What needs to be done: Output exactly the lines below, starting with the line that has "Sign up for the $9 Backup plan" and going on through the line that has "Image resolution: width=1080", both included, and no other lines.

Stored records
━━━━━━━━━━

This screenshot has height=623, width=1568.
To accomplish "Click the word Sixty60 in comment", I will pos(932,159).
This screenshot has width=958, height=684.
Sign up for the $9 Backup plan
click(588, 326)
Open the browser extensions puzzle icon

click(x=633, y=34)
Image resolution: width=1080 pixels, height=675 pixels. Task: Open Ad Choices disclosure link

━━━━━━━━━━

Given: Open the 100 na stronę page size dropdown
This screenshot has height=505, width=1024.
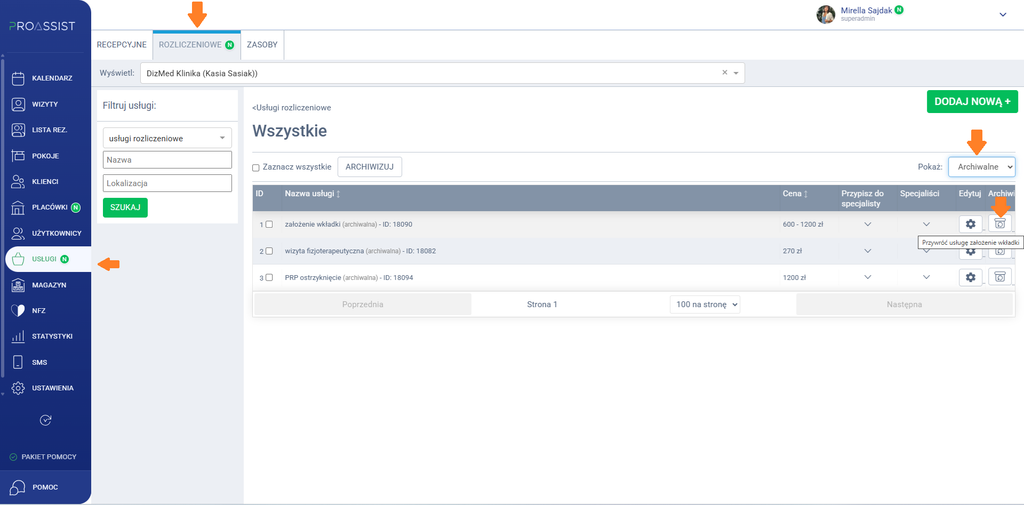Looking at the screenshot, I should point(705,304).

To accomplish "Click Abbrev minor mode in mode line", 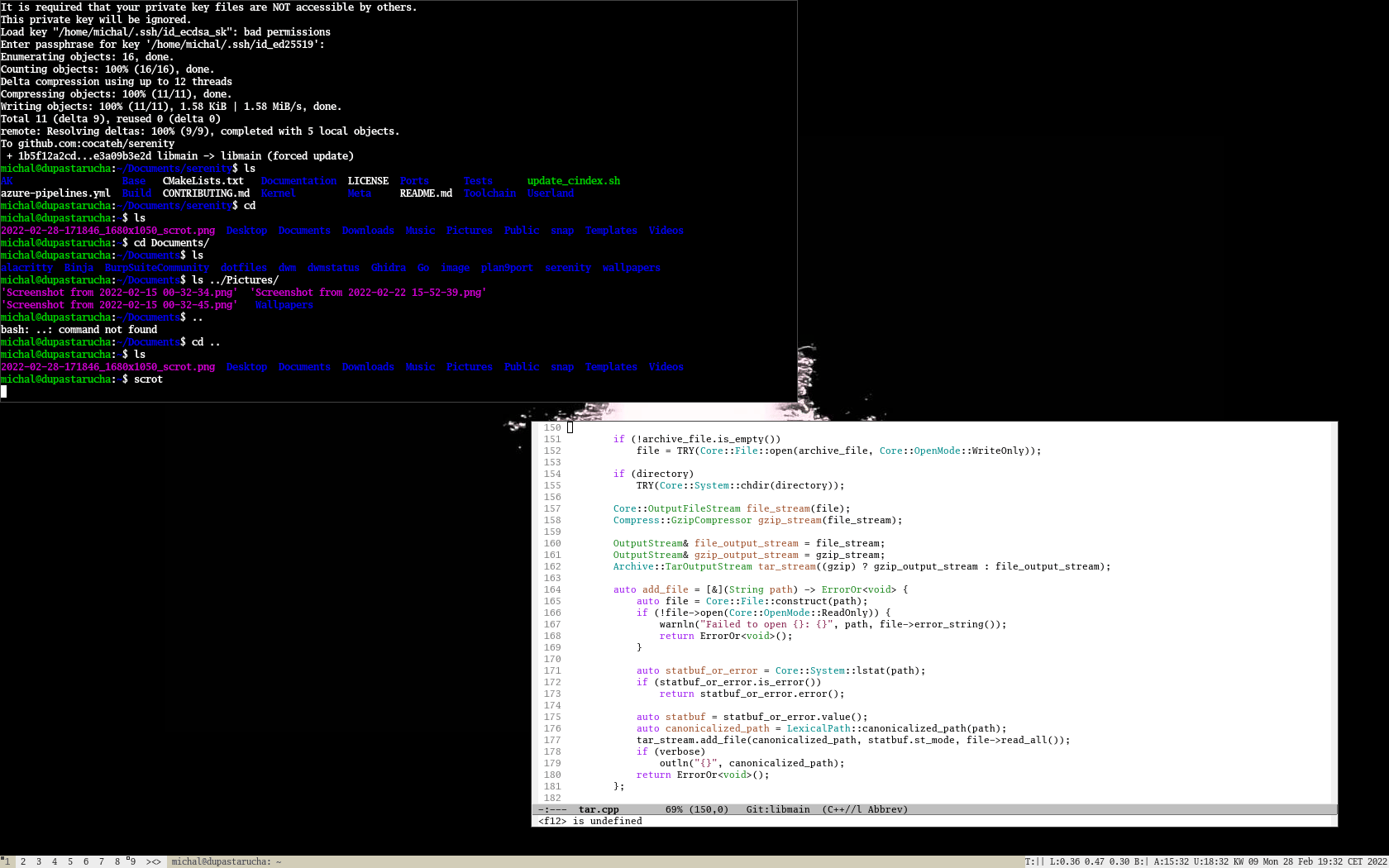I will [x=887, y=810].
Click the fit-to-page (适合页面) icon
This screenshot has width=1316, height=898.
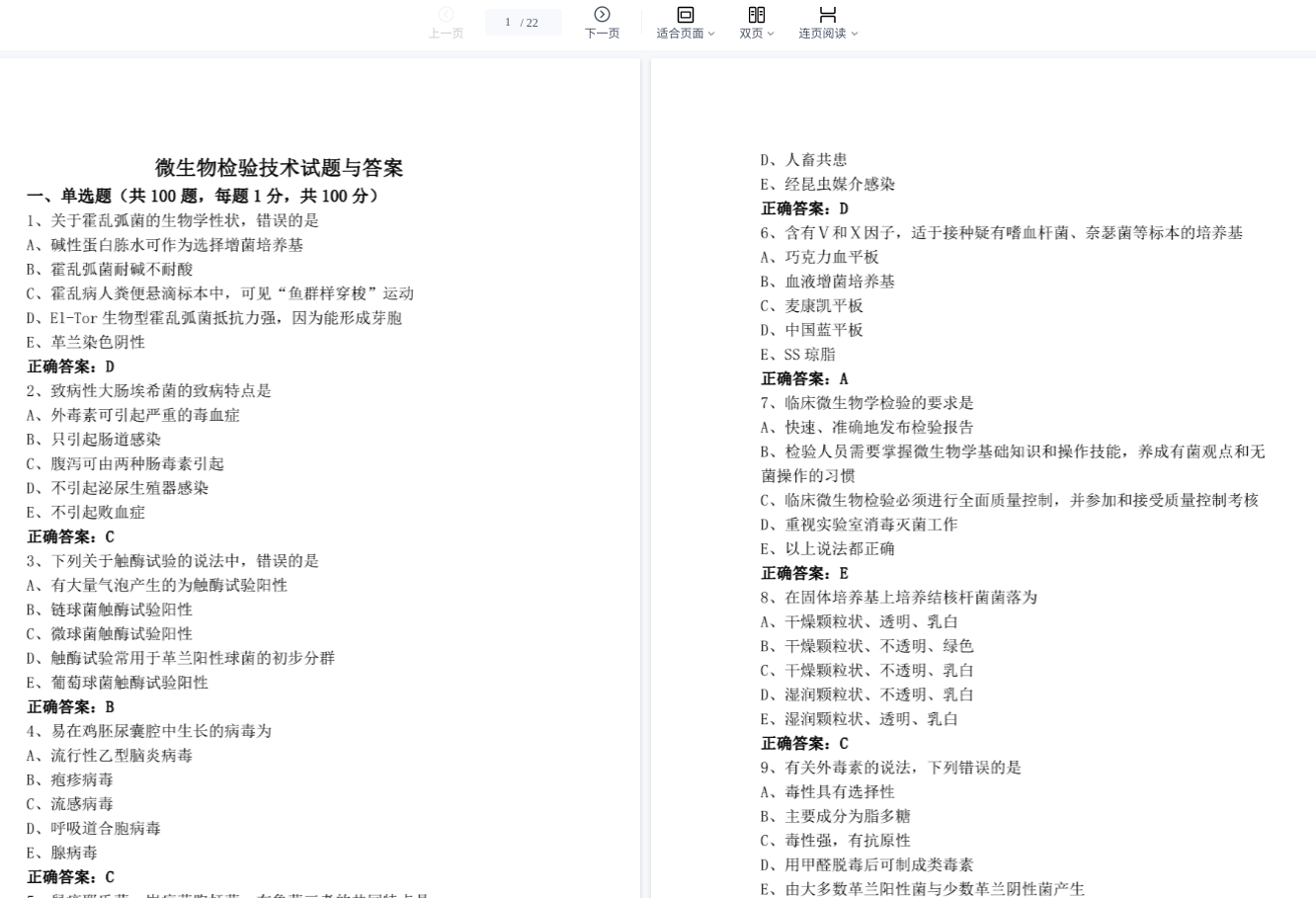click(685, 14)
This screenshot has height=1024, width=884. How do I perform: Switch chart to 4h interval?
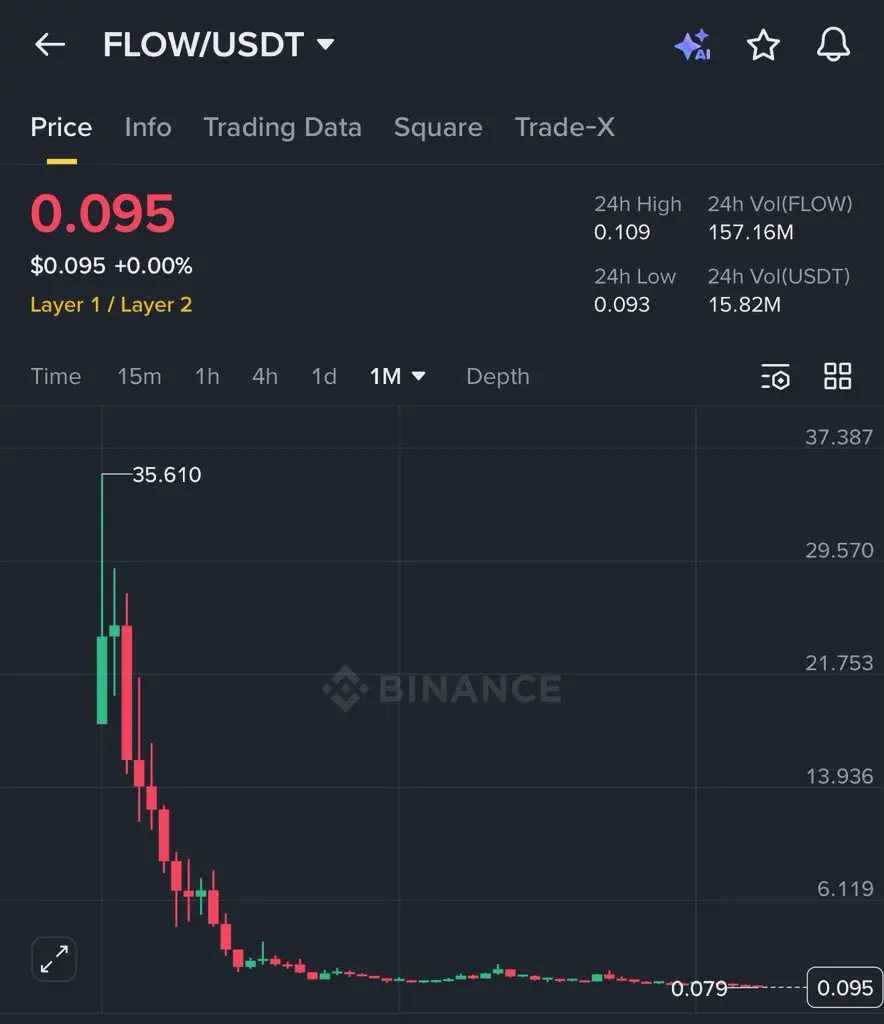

━━━━━━━━━━

Task answer:
Sign up for the $9 Backup plan
click(588, 326)
Open the browser extensions puzzle icon

click(x=633, y=34)
Image resolution: width=1080 pixels, height=675 pixels. Task: Open Ad Choices disclosure link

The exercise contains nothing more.